Your whisky story is a bit similar to mine in that I've never been a fan of American whiskey, or any spirits for that matter. Bourbon has this indelicate sweetness that reminds me of molasses and sorghum, and it is surrounded by a massive alcohol taste. To be fair, I've given it a chance - I've had Makers Mark, Jack Daniels, Evan Williams, Jim Bean and Knob Creek. And now that I'm more interested in whiskies I don't dislike them as much as I may have at one time. But lets just say that if I go to a bar with a limited selection I'd rather have Johnnie Walker black label (which I hate) than any kind of bourbon. I'm not a huge fan of Canadian Whiskey or Irish Whiskey, either. For some reason, I've found something in scotch (and some Japanese whiskies) that distinguishes the beverage from the world of alcoholic spirits.

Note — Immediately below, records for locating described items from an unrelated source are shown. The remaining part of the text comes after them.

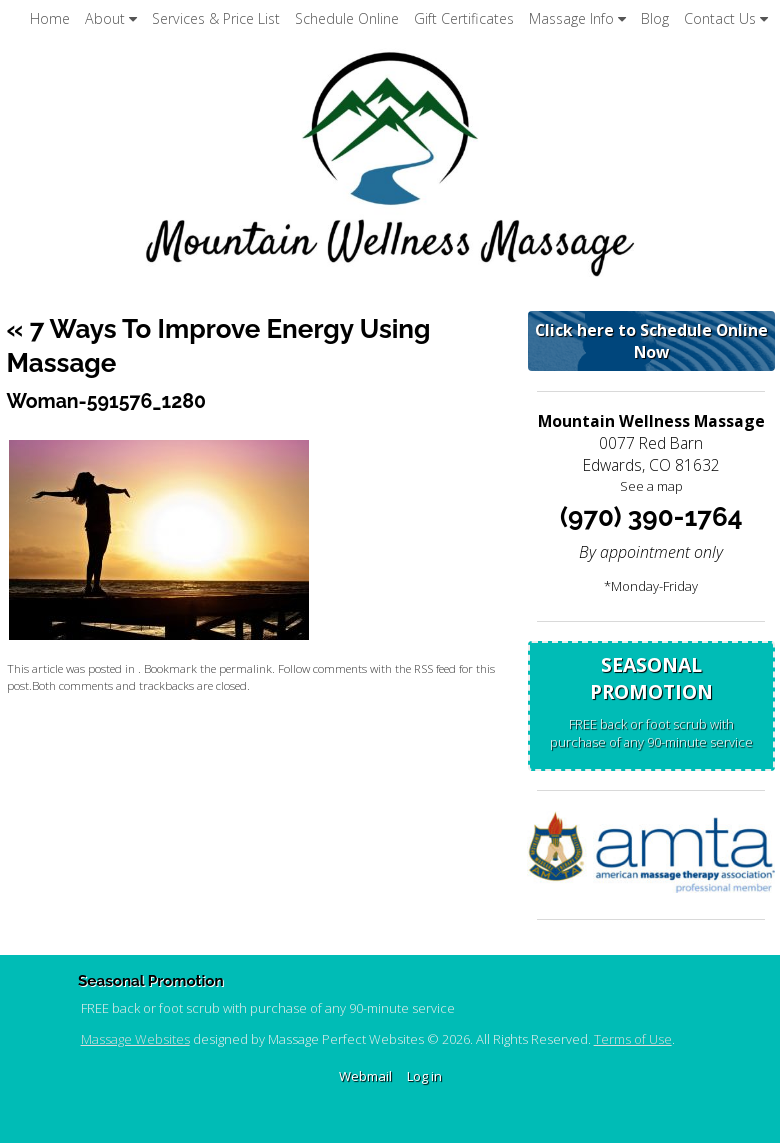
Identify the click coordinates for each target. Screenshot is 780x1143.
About (111, 18)
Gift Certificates (464, 18)
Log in (424, 1076)
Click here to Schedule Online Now (651, 341)
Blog (655, 18)
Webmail (365, 1076)
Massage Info (577, 18)
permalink (245, 668)
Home (50, 18)
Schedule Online (347, 18)
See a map (651, 486)
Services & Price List (216, 18)
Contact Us (726, 18)
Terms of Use (633, 1039)
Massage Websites (135, 1039)
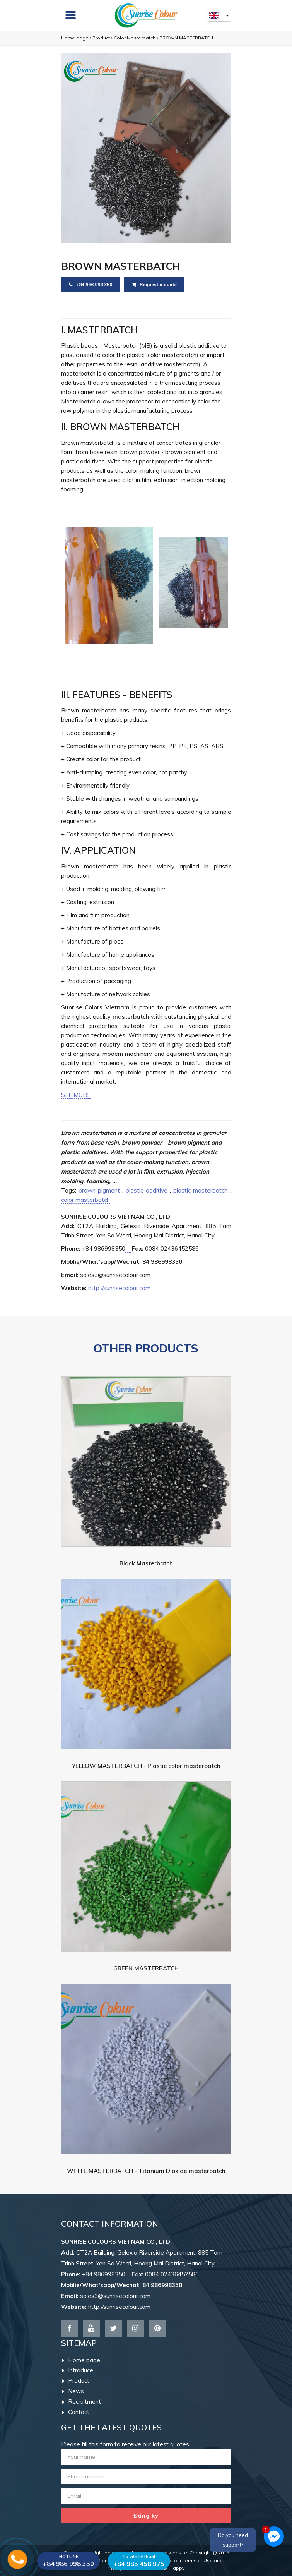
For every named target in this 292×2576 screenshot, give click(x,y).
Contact (75, 2412)
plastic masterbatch (200, 1190)
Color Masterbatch (134, 38)
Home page (75, 38)
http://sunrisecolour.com (119, 1288)
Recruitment (81, 2401)
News (73, 2391)
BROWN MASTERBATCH (186, 38)
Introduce (77, 2370)
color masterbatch (85, 1199)
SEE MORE (76, 1094)
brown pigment (99, 1190)
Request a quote (154, 284)
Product (101, 38)
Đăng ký (146, 2515)
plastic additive (146, 1190)
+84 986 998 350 (90, 284)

We aren't from the exact same region, but I would assume that Georgia and Oklahoma are similar in that fine spirits isn't exactly a booming market. In my region beer is king.
For that reason, nice whiskies are somewhat hard to come by, it requires a bit of hunting and I think that's one of the supplemental reasons I got so hooked on scotch. It's more than just the taste for me, it's finding good deals and rare products, as well as tasting as many different things as possible.
I will say that Islays are growing on me more and more. For example last night I had a half a drink of macallan 12, a half drink of Cragganmore, a half drink of glenfiddich 15 - all ok but not exciting. Then I had a half a drink of Ardbeg 10, Lucy I'm home. It was like oh this is perfect, but only right at first and then last. That medicinal meat taste in between the nose, initial palate and finish is just in appealing to me. I'm guessing that's the peat. It's not as awful to me as it once was, but I don't necessarily like it. I love the nose, the initial palate and the finish but just not that quickly overpowering peat part. Maybe I should fall back onto some laphroaig for a while, as it's slightly less peated.
And I completely agree about the crappy barrels. It seems most of the sherried whiskies I have had have this nasty sulphur hint in them that I didn't start picking up until recently. Maybe a lot of people miss it and that's how they get away with it. But it's very unfortunate, seeing as I don't have the money or access to older bottles or proprietary bottlings.
I am very much aware and very much frustrated with the fact that I have become interested in scotch whisky right as it is starting to be ruined by mass production and the dedication to consistency. But if it is mostly connoisseurs that buy these older, rarer high dollar bottles, then why is it that the companies are ruining their product if their main customers are the small population that would probably be able to sense that change? I can understand macallan, glenlivet, glenfiddich, etc as they are mass produced and mass consumed. But I can't imagine there are a great deal of inexperienced, unknowledgeable non-scotch drinkers that would be buying 25+ year scotches, right?
But what do I know, the companies never asked me.